I think adding a detailed Docker file example with the appropriate environment variables for running workers to the docs would help a lot to clear some of this up.

I set up a redis instance in my GKE cluster and I’m still getting this error and tons of jobs are failing.

This all I am seeing the logs:
2024-03-10T01:35:25.882Z | error | TypeError: Cannot read properties of undefined (reading ‘publishToWorkerChannel’) “{ file: ‘LoggerProxy.js’, function: ‘exports.error’ }”

When I run them in the main instance, they run with no problem at all. Plenty of resources to go around for everyone as I am running some pretty beefy hardware right now.

Hey @tipsykat,

Don’t forget when you are running from the main instance it isn’t going to be using the workers or Redis.

Are you using a Google managed instance of Redis or just running it as a container, In theory Redis is Redis but it would be worth making sure it is Redis and not a Redis compatible service.

The workers only really need the database settings to read the workflows, Redis for the queue, the encryption key and any keys relating to workflows like node blocking or npm packages that are allowed.

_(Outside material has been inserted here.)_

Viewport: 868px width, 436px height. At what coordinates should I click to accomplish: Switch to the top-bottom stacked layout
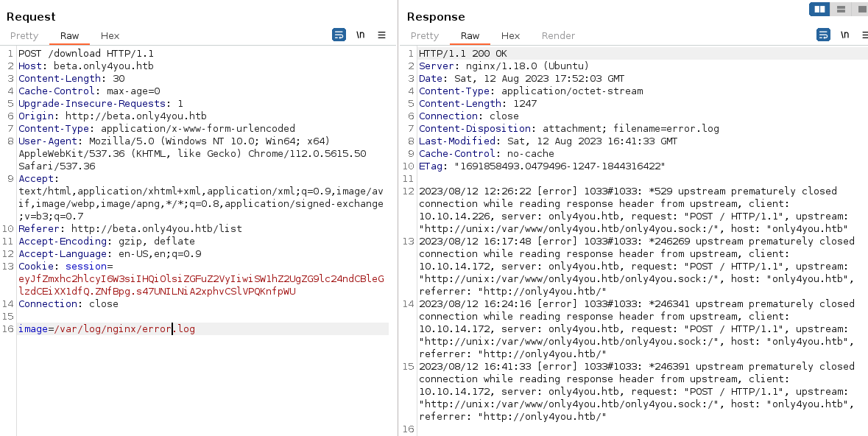coord(841,9)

Duplicating env options won’t cause any issues so you won’t need to worry about that.

The logs will show workflow specific error but the ui will mostly show the node errors so both should be checked if there are issues, in the future this may change.

Jon,

I’m using a Redis managed Redis instance, but I believe it was deployed to a Google Cloud, just not mine. The company signed up through Redis’ website directly for it.

Also, I did try a local instance of Redis in the cluster and that didn’t seem to help either. However, I didn’t give it long to run because it was a lot of red while it was on.

I have to get a dev instance of n8n stood up before I’ll mess with the queue again, my original issue was definitely all payload size and has been resolved, and with it most my execution issues. The new hardware upgrade I got approved because of the queue issues I was experiencing doesn’t hurt either :slight_smile:

I am going to go ahead and close this for now, once I am back in queue mode I will post for help if these pop back up again.

Thanks for the help!

1 Like

Hey @tipsykat,

Sounds good to me.

This topic was automatically closed 7 days after the last reply. New replies are no longer allowed.